Reputation: 13
I have a pandas time series data frame with approximately 20 rows for for each year, from 2014 to 2017, and I'm trying to calculate the mean value for each two year period. For example: 01/1/2014 ... 31/12/2015, 01/1/2015 ... 31/12/2016, 01/1/2016 ... 31/12/2017
Here is the code I'm using to import the DataFrame:
import pandas as pd
infile = 'https://environment.data.gov.uk/bwq/downloadAPI/requestDownload?report=samples&bw=ukj2100-14950&to=2018-02-05&from=2014-05-01'
df = pd.read_csv(infile,compression='zip',usecols=['intestinalEnterococciCount','sampleTime'], parse_dates=['sampleTime'],infer_datetime_format=True,index_col=['sampleTime'],na_values=True)

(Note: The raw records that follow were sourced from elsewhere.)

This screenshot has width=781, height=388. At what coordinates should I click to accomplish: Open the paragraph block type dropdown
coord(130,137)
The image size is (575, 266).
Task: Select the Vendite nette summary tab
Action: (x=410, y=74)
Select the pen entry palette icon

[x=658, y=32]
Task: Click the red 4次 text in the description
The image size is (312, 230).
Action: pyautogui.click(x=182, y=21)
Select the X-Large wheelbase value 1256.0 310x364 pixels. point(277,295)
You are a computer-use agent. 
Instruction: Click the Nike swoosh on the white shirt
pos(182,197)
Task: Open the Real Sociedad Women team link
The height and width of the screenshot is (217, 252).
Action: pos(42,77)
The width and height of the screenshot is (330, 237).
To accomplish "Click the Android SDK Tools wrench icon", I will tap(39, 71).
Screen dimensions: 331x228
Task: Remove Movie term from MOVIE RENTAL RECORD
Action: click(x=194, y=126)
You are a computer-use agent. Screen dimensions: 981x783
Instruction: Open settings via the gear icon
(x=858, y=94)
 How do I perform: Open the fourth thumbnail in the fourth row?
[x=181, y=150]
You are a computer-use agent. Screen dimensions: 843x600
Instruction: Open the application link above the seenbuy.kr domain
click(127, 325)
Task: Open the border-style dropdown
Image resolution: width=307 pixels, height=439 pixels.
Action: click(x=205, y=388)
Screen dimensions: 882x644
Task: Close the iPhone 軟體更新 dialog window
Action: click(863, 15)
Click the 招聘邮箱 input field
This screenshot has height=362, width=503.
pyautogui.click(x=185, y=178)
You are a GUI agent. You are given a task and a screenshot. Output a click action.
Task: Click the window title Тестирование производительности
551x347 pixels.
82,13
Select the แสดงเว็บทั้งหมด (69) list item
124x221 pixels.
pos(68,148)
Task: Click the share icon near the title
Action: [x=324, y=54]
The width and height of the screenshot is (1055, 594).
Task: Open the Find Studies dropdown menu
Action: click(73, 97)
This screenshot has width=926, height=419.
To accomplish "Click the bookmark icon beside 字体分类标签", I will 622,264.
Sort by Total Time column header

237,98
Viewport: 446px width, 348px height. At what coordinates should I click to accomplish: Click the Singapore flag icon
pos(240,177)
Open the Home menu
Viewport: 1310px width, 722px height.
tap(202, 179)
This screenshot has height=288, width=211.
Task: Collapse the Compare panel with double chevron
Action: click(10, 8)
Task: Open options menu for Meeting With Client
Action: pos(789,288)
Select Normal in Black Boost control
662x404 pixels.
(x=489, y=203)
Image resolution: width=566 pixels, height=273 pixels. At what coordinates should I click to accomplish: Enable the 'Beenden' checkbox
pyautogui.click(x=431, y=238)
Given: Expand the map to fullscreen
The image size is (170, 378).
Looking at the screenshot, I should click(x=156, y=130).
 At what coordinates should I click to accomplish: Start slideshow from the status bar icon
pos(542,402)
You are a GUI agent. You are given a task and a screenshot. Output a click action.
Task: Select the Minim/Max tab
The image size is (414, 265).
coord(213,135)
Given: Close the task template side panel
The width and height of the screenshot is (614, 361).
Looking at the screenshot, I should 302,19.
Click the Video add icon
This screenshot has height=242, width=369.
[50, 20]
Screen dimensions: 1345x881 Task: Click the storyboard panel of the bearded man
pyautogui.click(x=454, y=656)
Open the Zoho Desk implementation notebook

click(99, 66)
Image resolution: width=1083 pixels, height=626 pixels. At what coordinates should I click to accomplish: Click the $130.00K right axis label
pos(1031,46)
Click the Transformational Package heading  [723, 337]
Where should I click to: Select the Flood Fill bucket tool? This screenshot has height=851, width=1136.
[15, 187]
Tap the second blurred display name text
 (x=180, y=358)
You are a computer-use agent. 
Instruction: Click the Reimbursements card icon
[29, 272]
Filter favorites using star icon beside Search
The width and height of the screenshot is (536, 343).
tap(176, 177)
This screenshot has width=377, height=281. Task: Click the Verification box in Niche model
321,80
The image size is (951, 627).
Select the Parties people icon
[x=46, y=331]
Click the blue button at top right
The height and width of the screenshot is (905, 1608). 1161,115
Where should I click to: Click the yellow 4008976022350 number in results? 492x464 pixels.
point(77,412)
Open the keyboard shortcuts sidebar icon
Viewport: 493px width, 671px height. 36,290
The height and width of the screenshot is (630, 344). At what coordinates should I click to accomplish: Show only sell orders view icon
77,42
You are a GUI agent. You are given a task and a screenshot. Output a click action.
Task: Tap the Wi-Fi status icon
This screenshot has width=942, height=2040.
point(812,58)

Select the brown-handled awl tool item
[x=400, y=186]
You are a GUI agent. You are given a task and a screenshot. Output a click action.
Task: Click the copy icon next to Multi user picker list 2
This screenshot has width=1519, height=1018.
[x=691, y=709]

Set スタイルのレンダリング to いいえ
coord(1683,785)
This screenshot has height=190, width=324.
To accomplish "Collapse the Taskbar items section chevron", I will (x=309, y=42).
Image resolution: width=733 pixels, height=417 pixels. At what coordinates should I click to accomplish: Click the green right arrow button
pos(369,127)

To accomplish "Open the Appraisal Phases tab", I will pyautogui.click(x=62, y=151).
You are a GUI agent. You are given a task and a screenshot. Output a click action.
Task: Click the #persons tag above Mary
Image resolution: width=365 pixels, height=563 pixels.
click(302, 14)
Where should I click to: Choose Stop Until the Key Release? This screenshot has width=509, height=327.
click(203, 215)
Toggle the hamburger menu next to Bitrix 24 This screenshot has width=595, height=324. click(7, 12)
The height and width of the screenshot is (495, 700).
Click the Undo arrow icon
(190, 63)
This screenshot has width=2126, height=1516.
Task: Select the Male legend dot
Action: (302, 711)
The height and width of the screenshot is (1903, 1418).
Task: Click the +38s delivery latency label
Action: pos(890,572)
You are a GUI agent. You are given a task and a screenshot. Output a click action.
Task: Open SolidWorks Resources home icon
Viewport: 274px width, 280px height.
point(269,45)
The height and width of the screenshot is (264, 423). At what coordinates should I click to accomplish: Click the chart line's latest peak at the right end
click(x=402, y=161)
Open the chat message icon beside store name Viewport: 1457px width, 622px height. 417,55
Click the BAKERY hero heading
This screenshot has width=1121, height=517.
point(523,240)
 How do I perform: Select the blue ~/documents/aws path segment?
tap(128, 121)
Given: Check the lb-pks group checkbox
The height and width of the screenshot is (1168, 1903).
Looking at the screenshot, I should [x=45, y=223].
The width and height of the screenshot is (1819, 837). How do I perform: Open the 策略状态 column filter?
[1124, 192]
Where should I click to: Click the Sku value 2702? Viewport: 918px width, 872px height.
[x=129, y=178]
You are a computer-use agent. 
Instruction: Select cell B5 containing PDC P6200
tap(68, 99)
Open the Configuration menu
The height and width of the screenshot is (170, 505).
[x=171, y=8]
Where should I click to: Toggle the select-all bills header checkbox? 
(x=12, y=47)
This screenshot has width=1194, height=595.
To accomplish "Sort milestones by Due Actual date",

and an example of the DataFrame:
intestinalEnterococciCount
sampleTime
2014-05-12 13:00:00 10
2014-05-21 12:27:00 10
2014-05-27 10:55:00 10
2014-06-06 12:19:00 10
2014-06-09 13:26:00 10
I would like to calculate the mean value for each two year period. The expected answers would be:
Period Mean
Jan 2014 - Dec 2015: 33.575
Jan 2015 - Dec 2016: 22.85
Jan 2016 - Dec 2017: 25.5
What I tried:
.rolling
but that appears to give a rolling mean, which increments forward row by row, rather than over two year periods.groupby(df.index.year).mean
to get the mean for each year, but how would I go about it for calculating it for each two year period?Upvotes: 1
Views: 853
Reputation: 323306
You can using groupby
and rolling
, make sure you record count and sum for future calculation of mean ,(you just need make the change of index to what you need by using s.index=[your index list]
)
s=df.groupby(df.index.strftime('%Y')).intestinalEnterococciCount.agg(['sum','count'])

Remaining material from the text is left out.